[begin DATA SUPPLIED]

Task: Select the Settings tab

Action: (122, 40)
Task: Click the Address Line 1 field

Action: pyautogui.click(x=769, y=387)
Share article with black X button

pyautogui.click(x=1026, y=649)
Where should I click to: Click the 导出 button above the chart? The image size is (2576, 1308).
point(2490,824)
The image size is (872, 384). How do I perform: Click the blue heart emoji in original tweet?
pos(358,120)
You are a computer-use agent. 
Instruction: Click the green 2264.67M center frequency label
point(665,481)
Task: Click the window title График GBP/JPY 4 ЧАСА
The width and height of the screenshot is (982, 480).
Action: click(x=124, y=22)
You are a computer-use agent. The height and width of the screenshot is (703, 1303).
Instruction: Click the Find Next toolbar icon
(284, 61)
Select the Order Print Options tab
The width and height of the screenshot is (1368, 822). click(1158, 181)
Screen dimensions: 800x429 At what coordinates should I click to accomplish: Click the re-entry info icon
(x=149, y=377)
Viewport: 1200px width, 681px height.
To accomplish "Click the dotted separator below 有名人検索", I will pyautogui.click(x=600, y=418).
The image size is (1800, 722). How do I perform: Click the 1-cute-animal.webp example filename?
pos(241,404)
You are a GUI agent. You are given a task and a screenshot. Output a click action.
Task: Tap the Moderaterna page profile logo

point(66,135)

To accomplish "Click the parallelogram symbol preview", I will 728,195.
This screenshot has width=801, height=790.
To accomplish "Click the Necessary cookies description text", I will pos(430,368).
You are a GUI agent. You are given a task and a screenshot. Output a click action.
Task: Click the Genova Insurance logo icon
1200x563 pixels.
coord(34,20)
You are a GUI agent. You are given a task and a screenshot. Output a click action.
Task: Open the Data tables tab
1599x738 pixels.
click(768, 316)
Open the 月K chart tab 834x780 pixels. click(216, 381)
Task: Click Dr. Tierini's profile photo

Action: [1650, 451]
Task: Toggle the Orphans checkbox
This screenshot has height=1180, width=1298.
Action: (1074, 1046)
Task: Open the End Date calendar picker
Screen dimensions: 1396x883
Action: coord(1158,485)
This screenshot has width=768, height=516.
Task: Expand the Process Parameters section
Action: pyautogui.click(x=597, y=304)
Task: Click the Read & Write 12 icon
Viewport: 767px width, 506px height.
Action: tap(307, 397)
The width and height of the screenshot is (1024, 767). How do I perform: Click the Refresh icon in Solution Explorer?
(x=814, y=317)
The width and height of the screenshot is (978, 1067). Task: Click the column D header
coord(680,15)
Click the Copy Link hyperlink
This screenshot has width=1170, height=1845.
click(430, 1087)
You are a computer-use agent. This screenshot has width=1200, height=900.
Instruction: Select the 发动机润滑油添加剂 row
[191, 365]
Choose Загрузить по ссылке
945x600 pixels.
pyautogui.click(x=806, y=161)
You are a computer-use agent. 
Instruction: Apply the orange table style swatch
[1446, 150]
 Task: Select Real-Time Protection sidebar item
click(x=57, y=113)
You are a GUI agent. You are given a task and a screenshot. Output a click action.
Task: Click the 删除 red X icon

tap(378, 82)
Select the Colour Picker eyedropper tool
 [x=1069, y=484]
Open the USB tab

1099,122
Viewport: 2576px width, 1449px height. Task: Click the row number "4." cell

[end DATA SUPPLIED]

• _THE PROBLEM_:
Rewrite the data above as a JSON list of strings, one string per line, with blank lines left out.

• _IN RESPONSE_:
[
  "Task: Select the Settings tab",
  "Action: (122, 40)",
  "Task: Click the Address Line 1 field",
  "Action: pyautogui.click(x=769, y=387)",
  "Share article with black X button",
  "pyautogui.click(x=1026, y=649)",
  "Where should I click to: Click the 导出 button above the chart? The image size is (2576, 1308).",
  "point(2490,824)",
  "The image size is (872, 384). How do I perform: Click the blue heart emoji in original tweet?",
  "pos(358,120)",
  "You are a computer-use agent. ",
  "Instruction: Click the green 2264.67M center frequency label",
  "point(665,481)",
  "Task: Click the window title График GBP/JPY 4 ЧАСА",
  "The width and height of the screenshot is (982, 480).",
  "Action: click(x=124, y=22)",
  "You are a computer-use agent. The height and width of the screenshot is (703, 1303).",
  "Instruction: Click the Find Next toolbar icon",
  "(284, 61)",
  "Select the Order Print Options tab",
  "The width and height of the screenshot is (1368, 822). click(1158, 181)",
  "Screen dimensions: 800x429 At what coordinates should I click to accomplish: Click the re-entry info icon",
  "(x=149, y=377)",
  "Viewport: 1200px width, 681px height.",
  "To accomplish \"Click the dotted separator below 有名人検索\", I will pyautogui.click(x=600, y=418).",
  "The image size is (1800, 722). How do I perform: Click the 1-cute-animal.webp example filename?",
  "pos(241,404)",
  "You are a GUI agent. You are given a task and a screenshot. Output a click action.",
  "Task: Tap the Moderaterna page profile logo",
  "point(66,135)",
  "To accomplish \"Click the parallelogram symbol preview\", I will 728,195.",
  "This screenshot has width=801, height=790.",
  "To accomplish \"Click the Necessary cookies description text\", I will pos(430,368).",
  "You are a GUI agent. You are given a task and a screenshot. Output a click action.",
  "Task: Click the Genova Insurance logo icon",
  "1200x563 pixels.",
  "coord(34,20)",
  "You are a GUI agent. You are given a task and a screenshot. Output a click action.",
  "Task: Open the Data tables tab",
  "1599x738 pixels.",
  "click(768, 316)",
  "Open the 月K chart tab 834x780 pixels. click(216, 381)",
  "Task: Click Dr. Tierini's profile photo",
  "Action: [1650, 451]",
  "Task: Toggle the Orphans checkbox",
  "This screenshot has height=1180, width=1298.",
  "Action: (1074, 1046)",
  "Task: Open the End Date calendar picker",
  "Screen dimensions: 1396x883",
  "Action: coord(1158,485)",
  "This screenshot has width=768, height=516.",
  "Task: Expand the Process Parameters section",
  "Action: pyautogui.click(x=597, y=304)",
  "Task: Click the Read & Write 12 icon",
  "Viewport: 767px width, 506px height.",
  "Action: tap(307, 397)",
  "The width and height of the screenshot is (1024, 767). How do I perform: Click the Refresh icon in Solution Explorer?",
  "(x=814, y=317)",
  "The width and height of the screenshot is (978, 1067). Task: Click the column D header",
  "coord(680,15)",
  "Click the Copy Link hyperlink",
  "This screenshot has width=1170, height=1845.",
  "click(430, 1087)",
  "You are a computer-use agent. This screenshot has width=1200, height=900.",
  "Instruction: Select the 发动机润滑油添加剂 row",
  "[191, 365]",
  "Choose Загрузить по ссылке",
  "945x600 pixels.",
  "pyautogui.click(x=806, y=161)",
  "You are a computer-use agent. ",
  "Instruction: Apply the orange table style swatch",
  "[1446, 150]",
  " Task: Select Real-Time Protection sidebar item",
  "click(x=57, y=113)",
  "You are a GUI agent. You are given a task and a screenshot. Output a click action.",
  "Task: Click the 删除 red X icon",
  "tap(378, 82)",
  "Select the Colour Picker eyedropper tool",
  " [x=1069, y=484]",
  "Open the USB tab",
  "1099,122",
  "Viewport: 2576px width, 1449px height. Task: Click the row number \"4.\" cell"
]